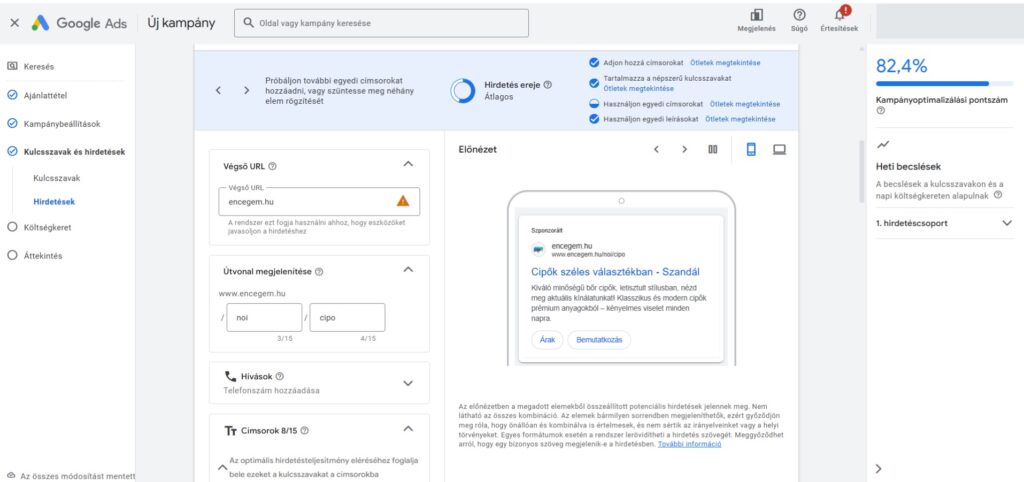Expand the Hívások section
This screenshot has width=1024, height=482.
407,382
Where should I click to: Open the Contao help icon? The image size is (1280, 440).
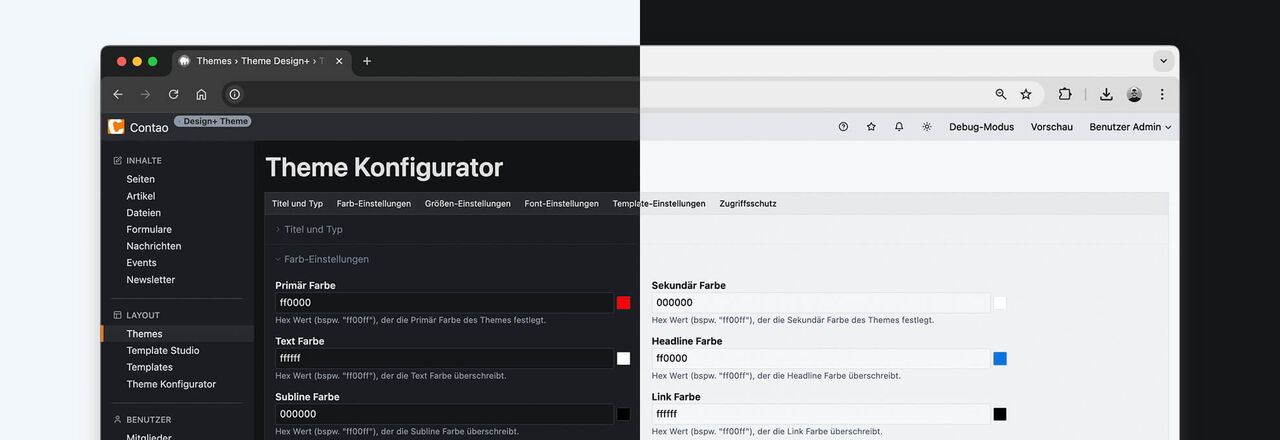pyautogui.click(x=843, y=127)
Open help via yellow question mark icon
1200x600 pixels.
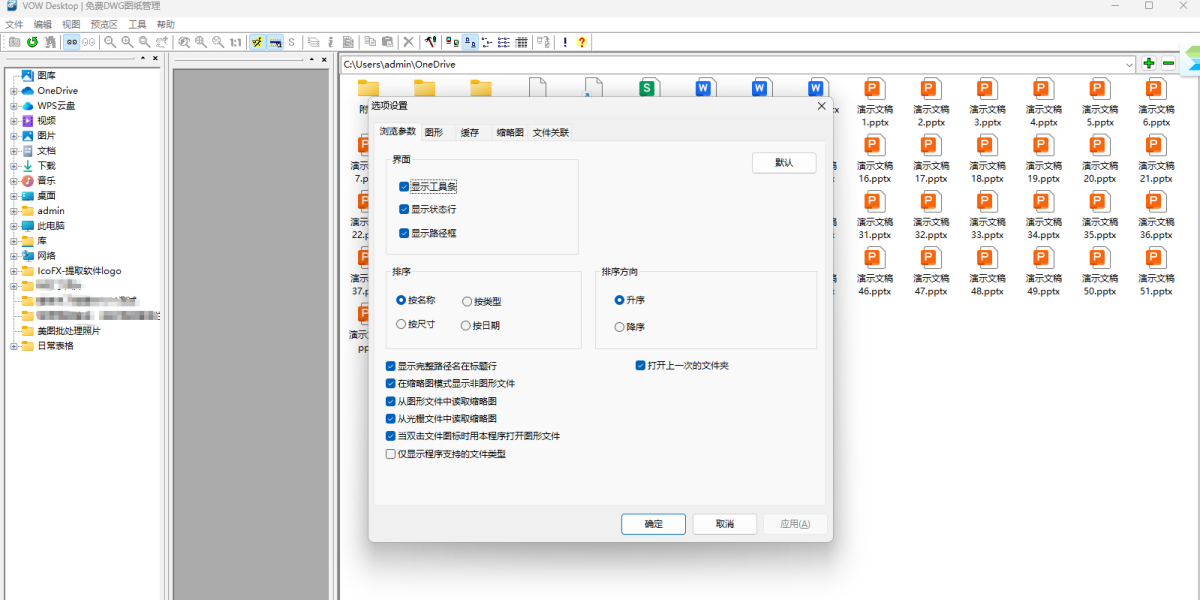[x=582, y=42]
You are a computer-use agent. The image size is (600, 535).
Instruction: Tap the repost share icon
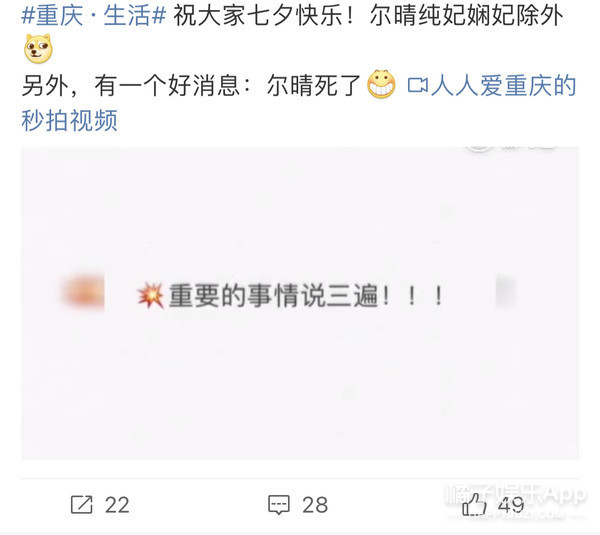pos(82,504)
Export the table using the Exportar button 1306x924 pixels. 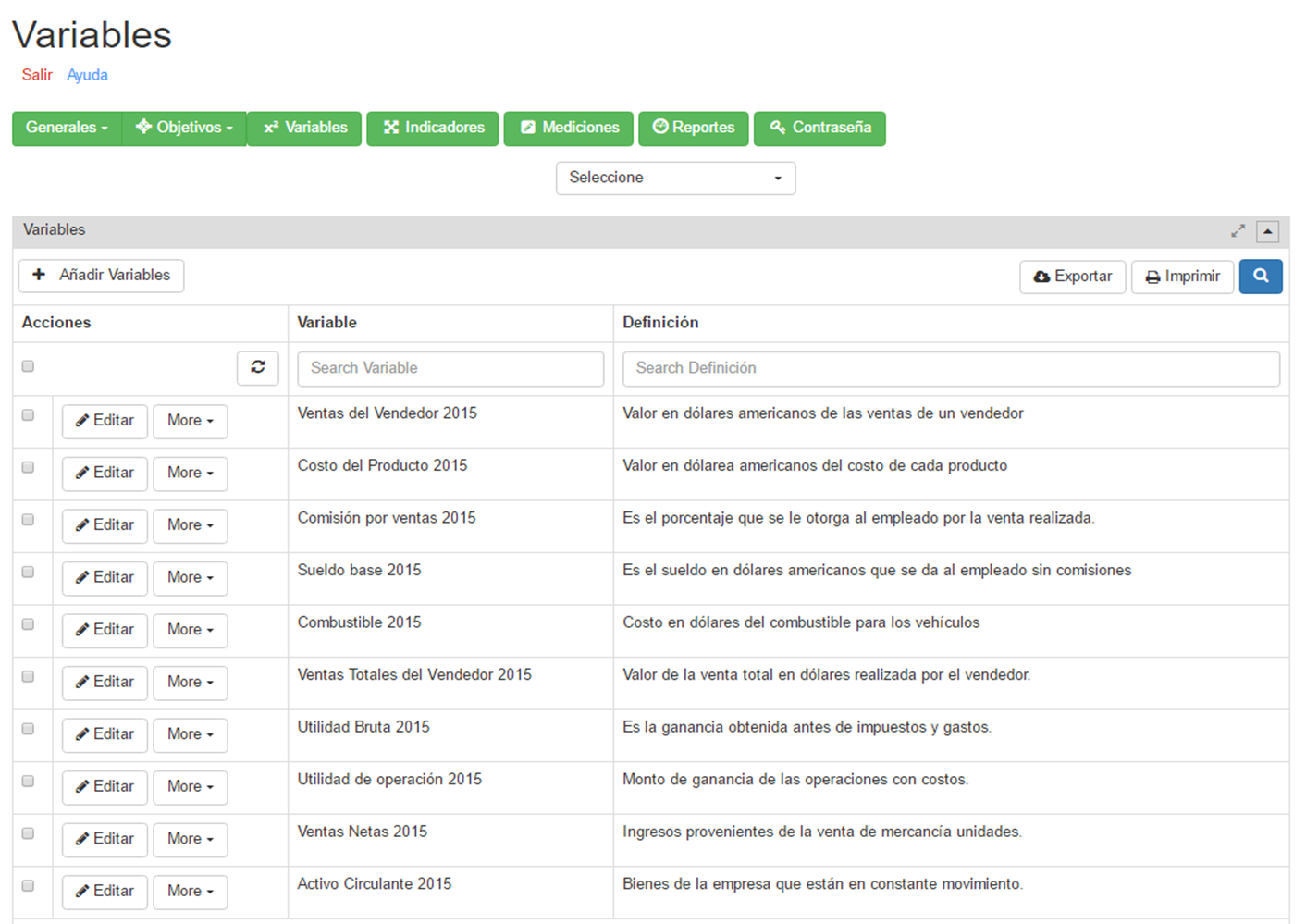click(1072, 277)
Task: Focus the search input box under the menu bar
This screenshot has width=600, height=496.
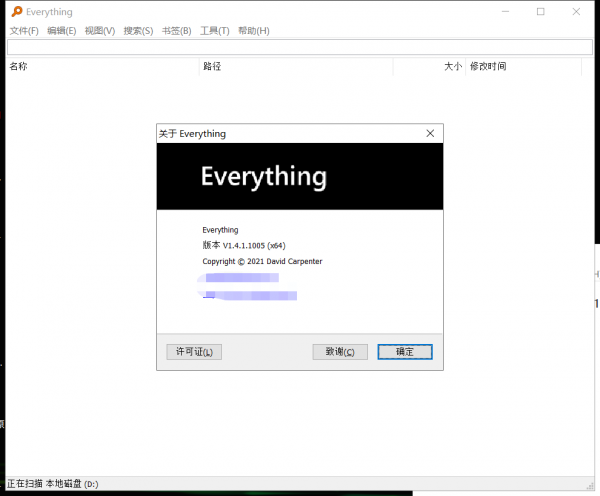Action: (x=298, y=47)
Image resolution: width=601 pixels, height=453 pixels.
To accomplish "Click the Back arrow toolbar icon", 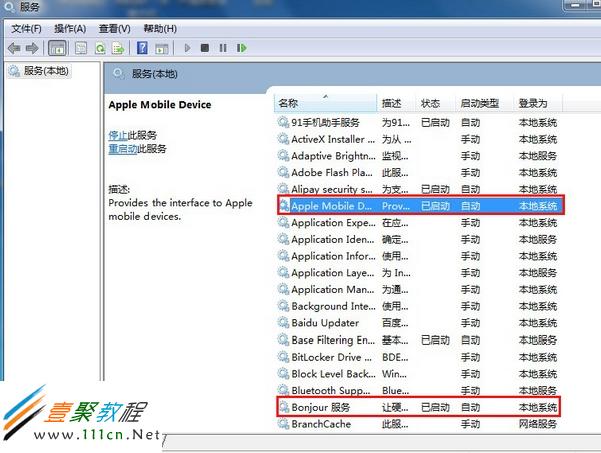I will pyautogui.click(x=14, y=48).
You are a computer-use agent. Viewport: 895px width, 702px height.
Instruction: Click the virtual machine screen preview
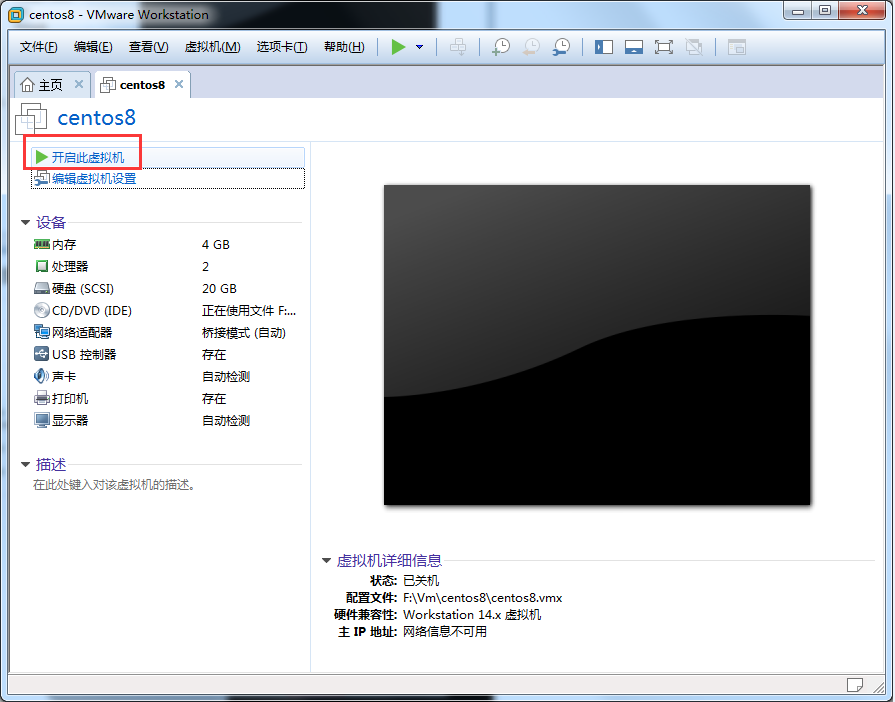coord(596,344)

__PROBLEM STATEMENT__. Copy the lines above exactly, starting with the line that contains "Where should I" and ending with the line that contains "You are a computer-use agent. The", and leave out any pictures.

__SOLUTION FOR THIS TASK__.
Where should I click to: Open the Contao help icon? The image size is (1280, 440).
pyautogui.click(x=843, y=127)
Open help via yellow question mark icon
1200x600 pixels.
[x=582, y=42]
You are a computer-use agent. The image size is (600, 535).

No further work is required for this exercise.